“10 train tunnels (one is 1.66 miles long) and 7 very tall trestles. A light, helmet & fee required.”
— Joseph States
Parts of the trail and some tunnel access are closed in winter. Memorial weekend is the official opening date each year. You must have a light, helmet, and a ticket to enter either end of the trail. (It seems to be a free-for-all if you park anywhere other than the two trailheads).
Family Friendly: It's easiest to start in the west. With a nice slope and optional bus ride back up for you and your bike, everyone can do this ride. (How you or the bike will be tired from coming down is unknown.)
Dogs: No Dogs
The Hiawatha Bike Trail is public property. It is on U. S. National Forest land administered by the St. Joe Ranger District of the Idaho Panhandle National Forest. Like a ski mountain, it is operated by Lookout Pass Ski Area under a special use permit. There are "ski patrol" on the trail to help with breakdowns or injuries.

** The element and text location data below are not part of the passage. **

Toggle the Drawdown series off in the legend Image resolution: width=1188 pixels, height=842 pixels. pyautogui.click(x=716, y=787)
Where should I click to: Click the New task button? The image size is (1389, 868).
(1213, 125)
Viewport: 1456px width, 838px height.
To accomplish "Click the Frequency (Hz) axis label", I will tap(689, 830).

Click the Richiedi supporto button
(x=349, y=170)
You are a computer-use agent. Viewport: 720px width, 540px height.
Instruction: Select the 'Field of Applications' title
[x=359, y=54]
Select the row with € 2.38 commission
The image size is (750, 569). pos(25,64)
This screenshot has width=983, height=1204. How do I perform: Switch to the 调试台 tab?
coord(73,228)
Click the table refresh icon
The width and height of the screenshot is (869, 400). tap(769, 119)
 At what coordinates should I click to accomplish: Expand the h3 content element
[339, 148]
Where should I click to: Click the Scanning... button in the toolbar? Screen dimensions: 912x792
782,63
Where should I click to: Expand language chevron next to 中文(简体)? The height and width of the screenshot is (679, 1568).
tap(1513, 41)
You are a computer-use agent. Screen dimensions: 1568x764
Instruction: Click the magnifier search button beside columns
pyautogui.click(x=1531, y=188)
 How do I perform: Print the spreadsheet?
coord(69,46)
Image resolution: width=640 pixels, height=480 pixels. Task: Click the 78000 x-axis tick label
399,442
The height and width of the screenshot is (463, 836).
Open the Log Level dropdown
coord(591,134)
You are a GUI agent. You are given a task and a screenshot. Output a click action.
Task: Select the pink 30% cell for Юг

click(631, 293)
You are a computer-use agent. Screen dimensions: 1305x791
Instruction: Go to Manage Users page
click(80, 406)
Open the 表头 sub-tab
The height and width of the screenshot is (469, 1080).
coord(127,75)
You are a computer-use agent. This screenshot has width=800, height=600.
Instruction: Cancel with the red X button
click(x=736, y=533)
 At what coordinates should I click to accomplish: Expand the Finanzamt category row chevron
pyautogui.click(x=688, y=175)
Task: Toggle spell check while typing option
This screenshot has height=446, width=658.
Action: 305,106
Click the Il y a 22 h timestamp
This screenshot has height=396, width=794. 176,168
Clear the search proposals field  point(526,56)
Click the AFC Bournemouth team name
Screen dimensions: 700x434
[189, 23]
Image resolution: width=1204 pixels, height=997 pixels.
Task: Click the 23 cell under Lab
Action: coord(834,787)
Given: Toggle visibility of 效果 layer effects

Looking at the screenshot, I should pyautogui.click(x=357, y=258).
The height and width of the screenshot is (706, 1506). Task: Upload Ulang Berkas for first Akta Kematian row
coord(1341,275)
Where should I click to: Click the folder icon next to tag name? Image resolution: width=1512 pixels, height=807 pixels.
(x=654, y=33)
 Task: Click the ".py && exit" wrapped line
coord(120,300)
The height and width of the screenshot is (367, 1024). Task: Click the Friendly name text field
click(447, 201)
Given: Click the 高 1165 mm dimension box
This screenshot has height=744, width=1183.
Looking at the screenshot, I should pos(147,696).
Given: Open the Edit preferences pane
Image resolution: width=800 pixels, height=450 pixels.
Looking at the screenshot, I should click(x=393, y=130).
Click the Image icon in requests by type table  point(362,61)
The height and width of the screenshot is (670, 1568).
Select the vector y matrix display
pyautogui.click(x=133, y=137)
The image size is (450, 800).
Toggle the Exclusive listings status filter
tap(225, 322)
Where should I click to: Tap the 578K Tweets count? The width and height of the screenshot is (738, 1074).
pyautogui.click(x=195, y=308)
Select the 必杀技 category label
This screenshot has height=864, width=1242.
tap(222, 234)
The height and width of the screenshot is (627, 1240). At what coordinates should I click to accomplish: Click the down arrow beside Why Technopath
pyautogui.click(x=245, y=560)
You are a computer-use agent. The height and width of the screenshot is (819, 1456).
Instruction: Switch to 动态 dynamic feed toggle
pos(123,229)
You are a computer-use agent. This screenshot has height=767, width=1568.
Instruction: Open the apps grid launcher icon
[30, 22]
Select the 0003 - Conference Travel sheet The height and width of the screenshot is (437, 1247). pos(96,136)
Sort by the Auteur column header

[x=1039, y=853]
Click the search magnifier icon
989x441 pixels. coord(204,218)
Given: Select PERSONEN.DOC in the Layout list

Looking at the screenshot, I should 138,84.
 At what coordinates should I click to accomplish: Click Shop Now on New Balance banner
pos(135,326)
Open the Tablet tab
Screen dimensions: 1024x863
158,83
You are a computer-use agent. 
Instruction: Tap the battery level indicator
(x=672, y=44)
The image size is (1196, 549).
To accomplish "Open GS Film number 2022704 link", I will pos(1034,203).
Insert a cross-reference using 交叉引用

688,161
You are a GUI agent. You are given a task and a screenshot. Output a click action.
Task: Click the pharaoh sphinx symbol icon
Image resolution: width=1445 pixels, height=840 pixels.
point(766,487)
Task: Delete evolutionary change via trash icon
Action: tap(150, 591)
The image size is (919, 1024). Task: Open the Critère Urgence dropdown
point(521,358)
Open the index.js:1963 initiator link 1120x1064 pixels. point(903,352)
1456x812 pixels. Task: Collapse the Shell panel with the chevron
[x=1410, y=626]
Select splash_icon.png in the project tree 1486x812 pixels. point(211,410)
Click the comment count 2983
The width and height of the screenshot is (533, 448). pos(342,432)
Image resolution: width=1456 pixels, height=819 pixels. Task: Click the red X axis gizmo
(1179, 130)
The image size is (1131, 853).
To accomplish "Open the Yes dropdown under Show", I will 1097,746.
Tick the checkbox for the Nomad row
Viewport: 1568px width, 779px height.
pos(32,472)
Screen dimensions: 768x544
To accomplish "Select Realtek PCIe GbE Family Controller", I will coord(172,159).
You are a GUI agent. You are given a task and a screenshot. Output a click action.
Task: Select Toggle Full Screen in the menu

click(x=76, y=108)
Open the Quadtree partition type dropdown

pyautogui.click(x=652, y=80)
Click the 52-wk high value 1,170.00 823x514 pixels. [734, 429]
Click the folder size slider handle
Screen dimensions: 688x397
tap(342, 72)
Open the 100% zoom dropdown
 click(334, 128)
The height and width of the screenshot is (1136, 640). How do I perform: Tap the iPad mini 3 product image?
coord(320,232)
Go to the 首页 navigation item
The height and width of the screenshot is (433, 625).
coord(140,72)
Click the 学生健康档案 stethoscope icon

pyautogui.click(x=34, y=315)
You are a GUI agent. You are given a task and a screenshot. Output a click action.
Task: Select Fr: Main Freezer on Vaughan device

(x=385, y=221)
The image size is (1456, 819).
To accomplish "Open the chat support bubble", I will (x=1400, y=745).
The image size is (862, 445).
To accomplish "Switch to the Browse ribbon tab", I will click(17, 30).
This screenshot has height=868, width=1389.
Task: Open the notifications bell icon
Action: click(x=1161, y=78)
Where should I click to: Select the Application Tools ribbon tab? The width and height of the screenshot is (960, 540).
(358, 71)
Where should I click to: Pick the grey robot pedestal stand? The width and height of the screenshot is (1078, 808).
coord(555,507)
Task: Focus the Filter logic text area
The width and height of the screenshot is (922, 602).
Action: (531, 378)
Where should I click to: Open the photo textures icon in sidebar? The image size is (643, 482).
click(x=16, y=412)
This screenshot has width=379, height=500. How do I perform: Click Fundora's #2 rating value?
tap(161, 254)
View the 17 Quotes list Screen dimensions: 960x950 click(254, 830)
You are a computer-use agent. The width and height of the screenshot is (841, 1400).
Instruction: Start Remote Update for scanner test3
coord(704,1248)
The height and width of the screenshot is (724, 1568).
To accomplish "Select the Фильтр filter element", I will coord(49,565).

The official "Route of the Hiawatha Trail" is 15.1 miles, running from the East Portal, MT to Pearson, ID. (There is a lot of good riding out each end as well). There are 9 of 10 train tunnels and 7 of 8 trestles on this trail that are still accessible. (one tunnel is unstable and closed. One trestle burned and is gone). The longest tunnel is the St. Paul Pass Tunnel (Taft Tunnel or East Portal) at 1.66 miles. It is all downhill when starting at the East Portal, but not enough to ride your brakes. The trail itself used to be part of the railroad grade, so the way is well maintained, and you won't come across too many obstacles. The Route of the Hiawatha is one of only 15 trails to be named a "Hall of Fame" trail by the Rail-to-Trail Conservancy.
You can get your trail passes and bus tickets at the trail heads (bring cash) or get them at Lookout Pass Ski Area just off I-90 at the state line. They also rent bikes at the ski lodge. Phone: 208-744-1234. Theres also a shuttle bus service for an additional fee from Pearson, ID to the East Portal, MT.
From the bottom of the trail there are a series of Forest Service roads which are plesant and generally unchallenging if you're looking to get some more mileage in.